Published: Tue 12 Sep 2006 05:14 PM
12 September 2006
Great Drama Unfolds
Urge + Excess = Drama : three short plays
In three short plays showing at Victoria University’s Studio 77 next week characters are driven to extremes by their wants and urges. They lose control of the situations around them and it is then that great theatre becomes inescapable. Watch the drama unfold in these hilarious eclectic plays.
In Beef Junkies, written by Jonathan Dorf and directed by Ginny Spackman, we meet Cowgirl, who is suffering from withdrawal symptoms from not having her fix of beef. She and Cowboy now wait for the last cow in the world to pass by. It is a world of diminishing resources and few moral inclinations. But Cowboy’s favourite fish, salmon is also threatened. A choice arises - salmon or cow? Who will be left standing when the cow comes home in this dark comedy?
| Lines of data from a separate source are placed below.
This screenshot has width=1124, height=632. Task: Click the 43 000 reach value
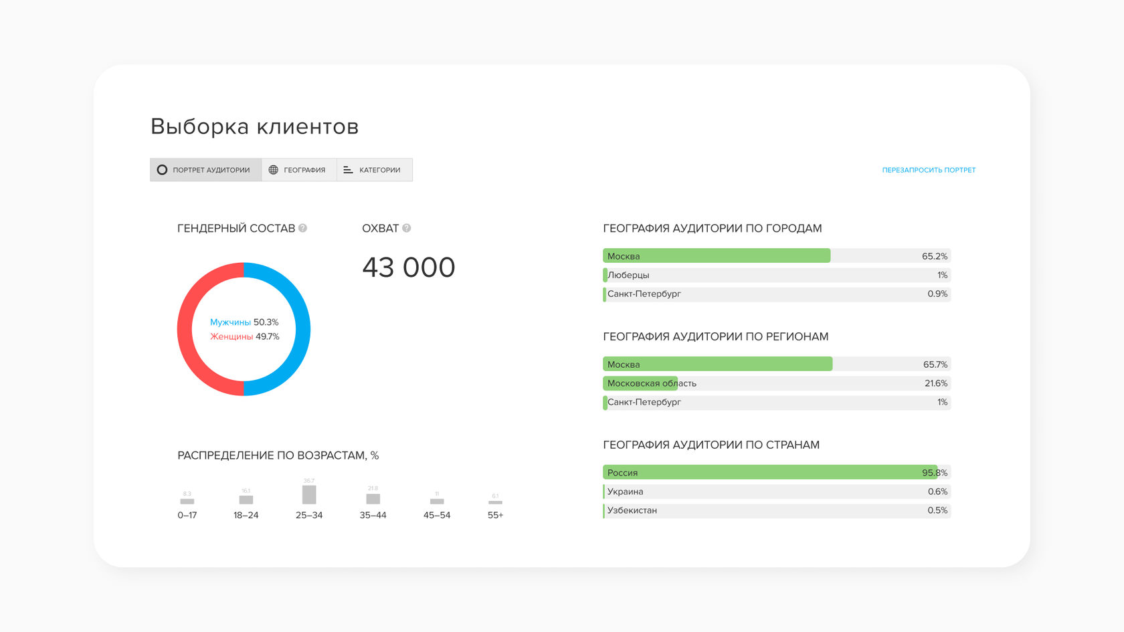(409, 268)
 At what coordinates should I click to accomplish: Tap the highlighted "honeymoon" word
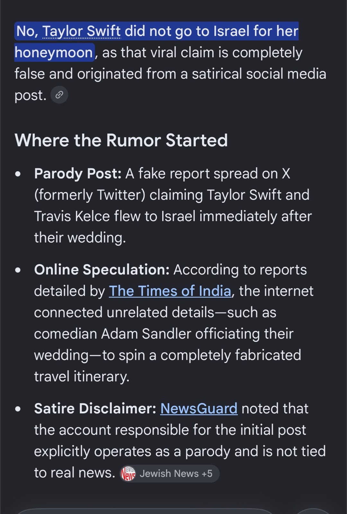tap(54, 52)
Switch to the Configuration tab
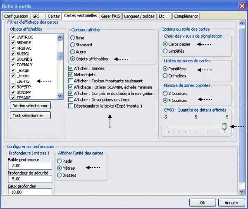The image size is (248, 209). tap(16, 16)
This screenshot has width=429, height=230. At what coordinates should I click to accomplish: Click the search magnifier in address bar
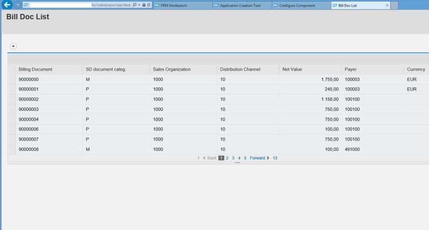[134, 5]
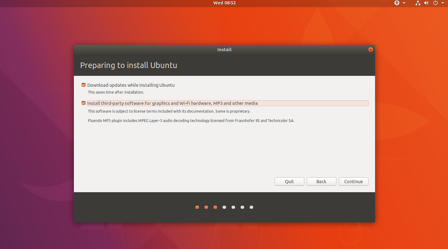Toggle the MP3 and other media install option
448x249 pixels.
click(83, 103)
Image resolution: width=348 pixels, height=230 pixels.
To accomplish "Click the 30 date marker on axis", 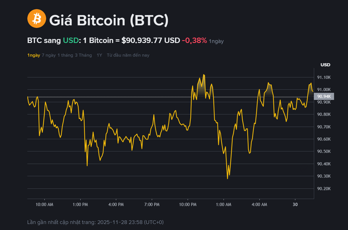I will pyautogui.click(x=295, y=205).
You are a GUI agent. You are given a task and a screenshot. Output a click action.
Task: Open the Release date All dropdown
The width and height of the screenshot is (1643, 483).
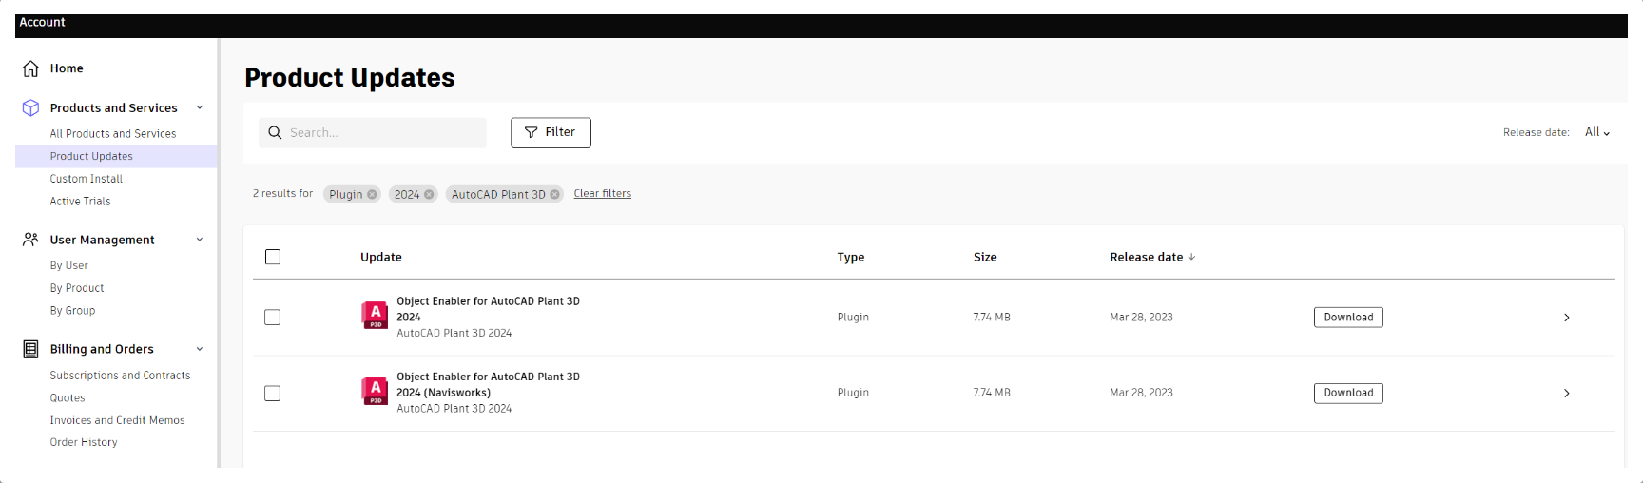coord(1597,133)
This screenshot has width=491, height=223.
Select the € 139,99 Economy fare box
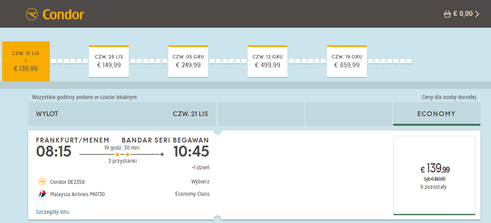point(434,175)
George the Mad Ad-man, written by Peter Bland, is an eccentric New Zealand comedy where George brings home one of his models from work. However dreariness and passion clash as his need for domestic security at home and the sexual glamour of work merge together and the two worlds collide into an exasperating mad illusion. Can George keep his sanity? Directed by Janosch Schimmelschmidt.
Directed by Sophia Cornish, A Tale of Mystery is written by Thomas Holcroft. Count Romaldi seems prepared to use all his power to make the orphaned heiress Selina marry his son. Will Selina’s guardian, Bonamo, give consent while Selina and his own son love each other? And who is Francisco, the kind and sorrowful man of misfortune, who cannot speak and will not name his family or the man who tried to murder him? An intricate melodrama set in the 1920s filled with secrets, twists and betrayal.
All three productions will be performed at Studio 77, 77 Fairlie Terrace, Kelburn from Wednesday 20 – Saturday 23 September 2006. Shows start at 7pm each night with tickets $12 waged and $8 unwaged.